Да и есть ли хоть какие-нибудь основания предполагать, что на приемах у Даля по четвергам была та «крамола», было то «непозволительное» и «предосудительное», которое могло вызвать неудовольствие министра и перепуг Даля? У нас нет полного списка посетителей «четвергов», да таких постоянных гостей скорее всего и не было. Лазаревский припоминает, что встречал в доме Даля литераторов Панаева, Краевского, Григоровича и профессора, историка и юриста Кавелина; видимо, заходили Владимир Федорович Одоевский (Даль тоже бывал у него на «пятницах»), Надеждин, Никитенко, Гончаров, Майков; навещал старого приятеля Пирогов (Даль участвовал в собраниях пироговского врачебного кружка — «ферейна»); известно, что Даль часто встречался с членами Географического общества — Левшиным, Литке, Врангелем, с филологом Срезневским, естественниками Бэром и Брандтом.
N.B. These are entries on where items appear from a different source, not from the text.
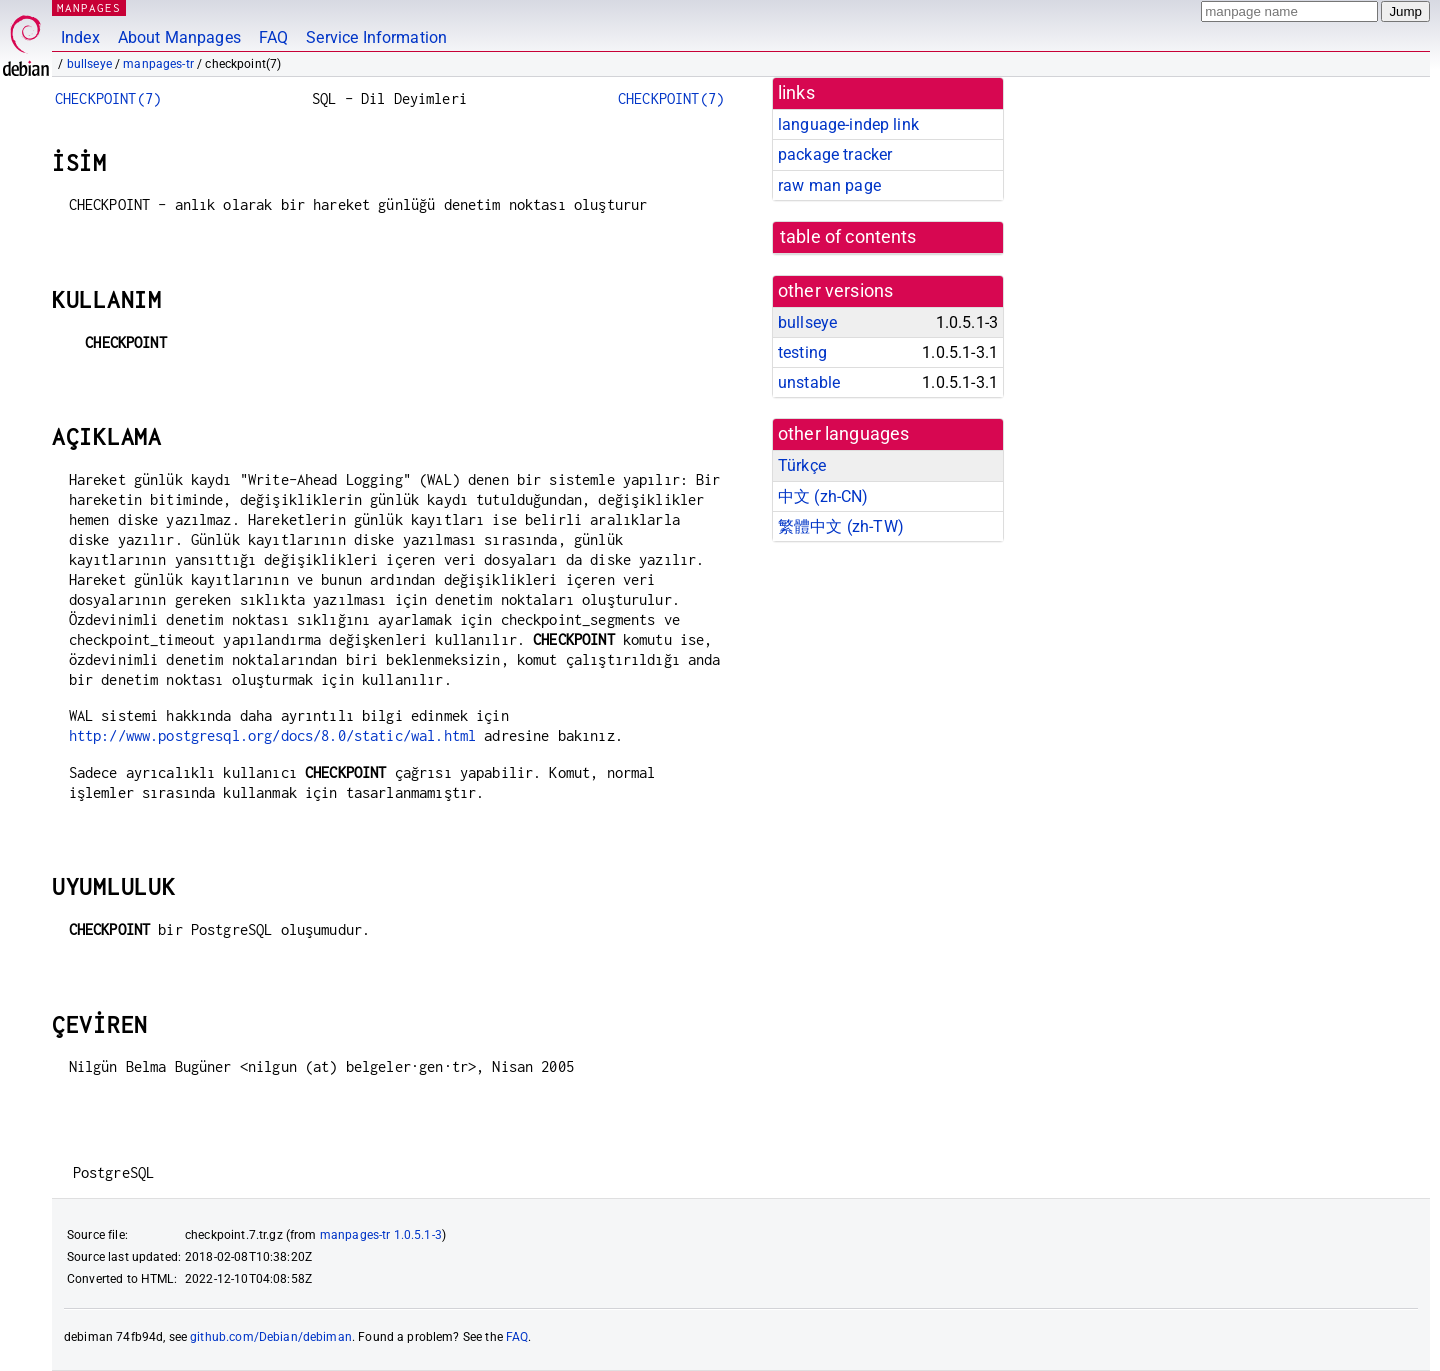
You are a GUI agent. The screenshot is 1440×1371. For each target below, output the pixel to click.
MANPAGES (89, 7)
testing (802, 352)
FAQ (273, 37)
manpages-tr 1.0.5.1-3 (381, 1235)
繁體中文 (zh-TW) (841, 526)
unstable (809, 382)
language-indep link (848, 124)
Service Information (376, 37)
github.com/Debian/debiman (271, 1337)
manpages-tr (158, 64)
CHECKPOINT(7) (108, 98)
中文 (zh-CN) (823, 496)
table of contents (848, 237)
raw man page (829, 185)
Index (80, 37)
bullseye (89, 64)
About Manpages (179, 37)
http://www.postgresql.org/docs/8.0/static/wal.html (273, 735)
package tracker (835, 154)
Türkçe (802, 465)
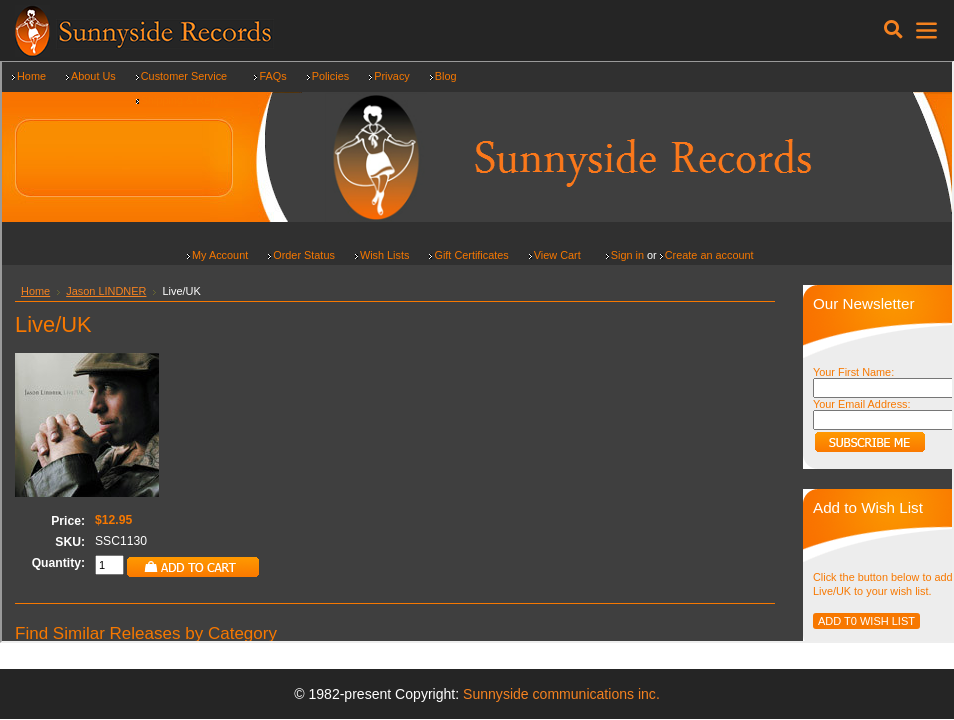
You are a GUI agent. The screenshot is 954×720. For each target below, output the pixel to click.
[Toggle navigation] (893, 30)
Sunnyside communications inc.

Состав посетителей смешанный и разнородный, взгляды каждого из них, взгляды и сдержанная осторожность хозяина исключали возможность какой-либо «предосудительности» Далевых «четвергов».
Домашний круг Даля — это прежде всего специалисты, знатоки своего дела — этнографы, словесники, литераторы, натуралисты. На «четвергах», безусловно, разгорались беседы и споры на темы общественные, не могли не разгораться — людям необходимо откликаться на то, что творится вокруг, — но основное содержание приемов у Даля, видимо, составляли профессиональные (дельные!) разговоры о событиях научных и литературных. Не случайно же публицист Ю. Самарин писал из Петербурга: «Был я на двух так называемых литературные вечерах у Даля. Нет, это не то! Нет той свободы, той веселости, той теплоты. Съезжаются люди чиновные, не глупые, но убитые службою…» Причина резкого отзыва, наверно, в том, что попал он, Самарин, на «четверги» из раскаленных политическими спорами московских гостиных, со всех этих «вторников», «сред», «пятниц» у Грановского, Чаадаева, Боткиных.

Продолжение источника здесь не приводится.